First North American Fossils
Footprints in New England, 1858
Edward Hitchcock was professor of geology at Amherst College in Massachusetts when a colleague wrote him about a stone slab he had found that contained large footprints. Hitchcock was immediately intrigued, and within a year, in 1836, he published his first paper about the stone footprints of the Connecticut Valley. He published a number of further articles in the ensuing two decades, amassed quite a collection of footprint-bearing slabs for a museum at his college, and finally reviewed the entire field in this sumptuous study of 1858. Hitchcock called his new science "ichnology," a shortening of his original term, "ichnolithology."
The work has sixty lithographs, many of them mere line drawings of tracks, but with an equal number depicting the slabs themselves with almost photographic realism. By far the most charming plate is the first one, a chromolithograph that depicts the Moody Footmark Quarry in South Hadley. It shows the site where Pliny Moody had discovered the very first fossil tracks in 1802; Moody himself helped prepare the sketch from which this lithograph was made. We reproduce a detail of this large print.
We now know that nearly all of the prints that Hitchcock studied and collected were made by Triassic dinosaurs. Hitchcock, however, never entertained this idea, for good reason: the prints were made by large bipeds, and at the time, dinosaurs were thought to be quadrupedal.
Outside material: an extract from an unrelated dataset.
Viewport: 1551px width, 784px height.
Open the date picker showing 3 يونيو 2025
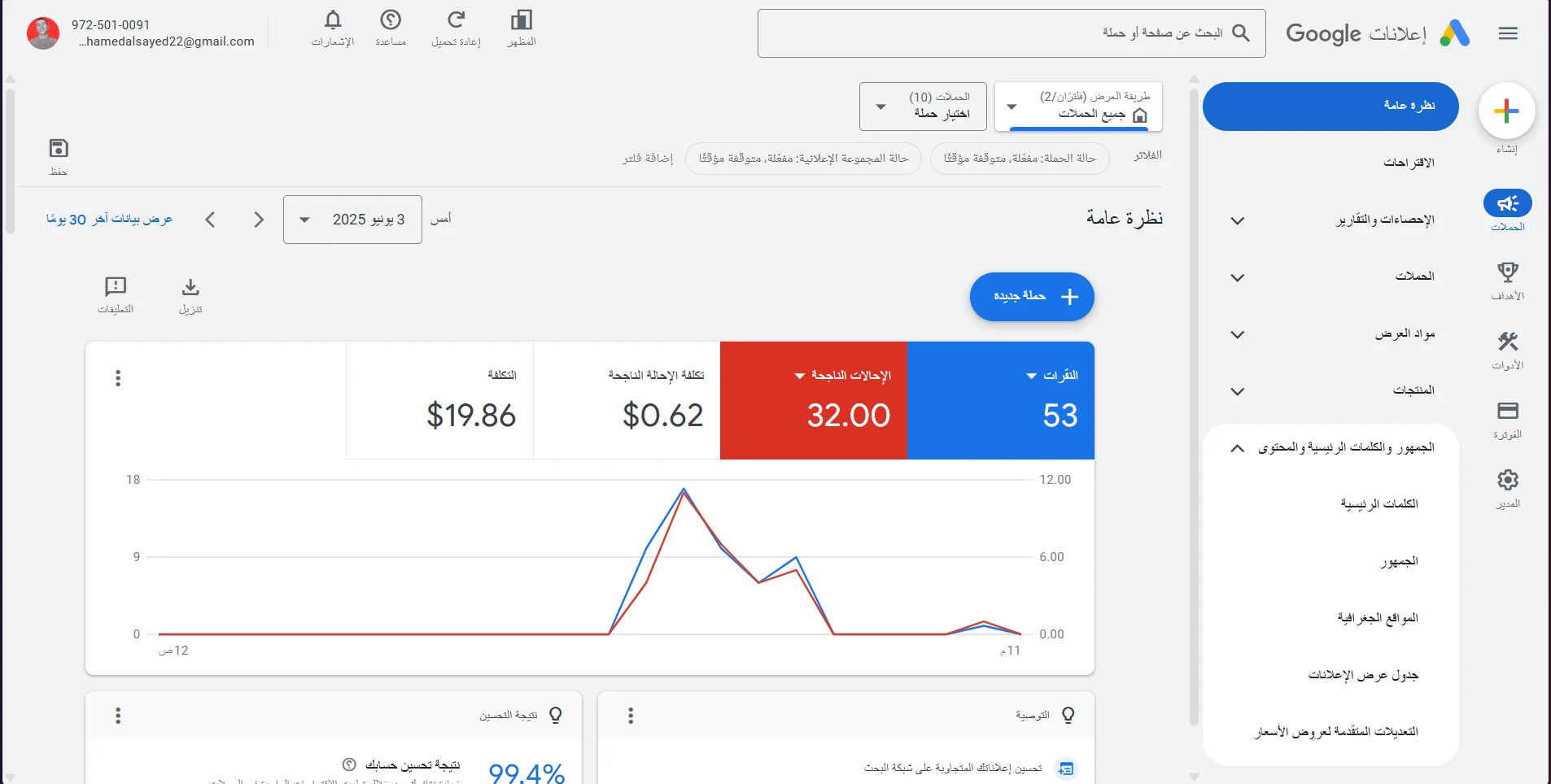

Hitchcock instead believed that these were the footprints of large birds. Ironically, in the very year of this publication, the first good evidence for bipedal dinosaurs was being discovered by Joseph Leidy in New Jersey (see item 10).
Hitchcock's First Footprints, 1836
This was Edward Hitchcock's first published article on the fossil footprints of the Connecticut River Valley. He said that his attention was first called to the subject by James Deane, who send him some casts of impressions. He was soon able to obtain the red sandstone slabs themselves, and these were deposited in the Amherst College cabinet, where they would soon be joined by samples from other localities. Hitchcock described most of these samples in his article.
Included with the article was a folding plate with twenty-four figures of his collected tracks, which Hitchcock was convinced were made by birds. We show here a detail from this plate.